После разбора образов они приступили к самому либретто, к сценам в нём. Как это часто бывало, артисты не сразу поняли задумку сценариста, и им требовалось объяснить простые истины.
– Да нет же! – в какой-то момент Изабель подскочила с места, держа в руках либретто. Её руки были в чернилах, синяя паста испачкала лоб и скулы. Не будь она одержимой творческим процессом, её можно было бы принять за безумную. – Персонажи не такие однобокие! Их ненависть друг к другу возникла из-за сдерживаемой страсти! Персонажи поэтому и говорят с намёками, двусмысленно. И бесятся, когда один другого не понимает.
– Тьфу ты, – буркнул артист, исполнявший главную мужскую роль. – Я-то думал, что за дегенерат мне достался.
– И тут, – Изабель ткнула пальцем в его сценарий. – Ты не с яростью это исполняешь. Твой голос должен дрожать от сдерживаемых чувств.
Он молча добавил примечание к нужным строкам.
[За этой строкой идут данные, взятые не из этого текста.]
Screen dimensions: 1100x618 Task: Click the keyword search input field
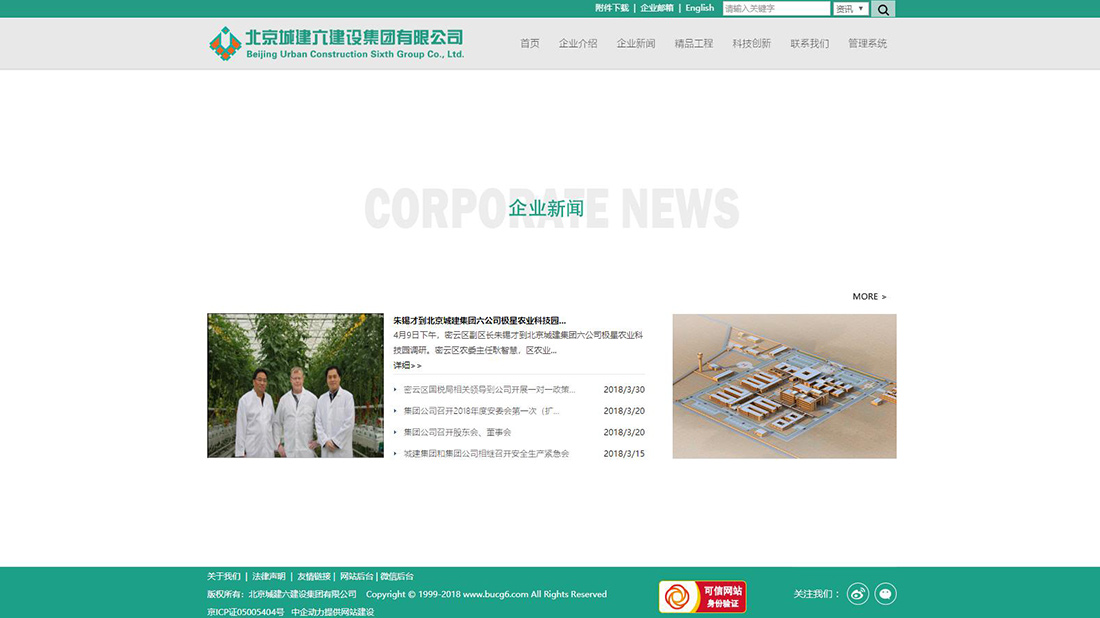tap(776, 8)
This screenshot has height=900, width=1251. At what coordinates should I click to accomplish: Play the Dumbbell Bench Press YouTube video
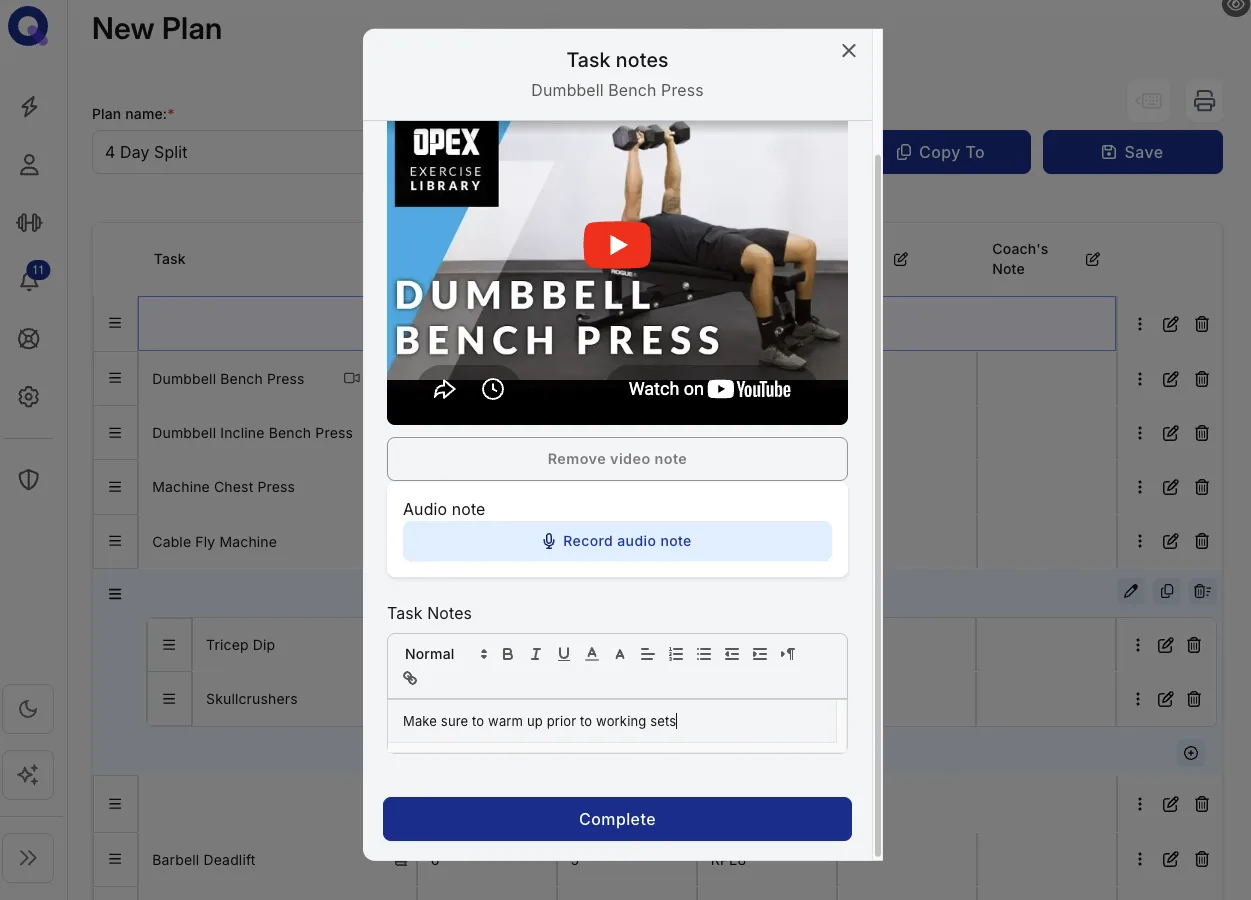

– Косет, – обратилась к девушке Изабель. – Твой персонаж нежный, но по итогу обретает внутренний стержень, меняется, растёт. В финале твой голос должен звучать не грубо, не резко, но твёрдо, не терпеть возражений.
– О!
Жиль не вызывал замечаний. С ролью шута он справлялся превосходно и пел не хуже.
Увлечённые процессом, они и не заметили, как наступила поздняя ночь. Они могли бы и до утра пробыть на сцене, если бы дирижёр не посмотрел на часы и не охнул.
– Всем спасибо, – хлопнула в ладоши Изабель. – Жду всех завтра на том же месте, в тот же час.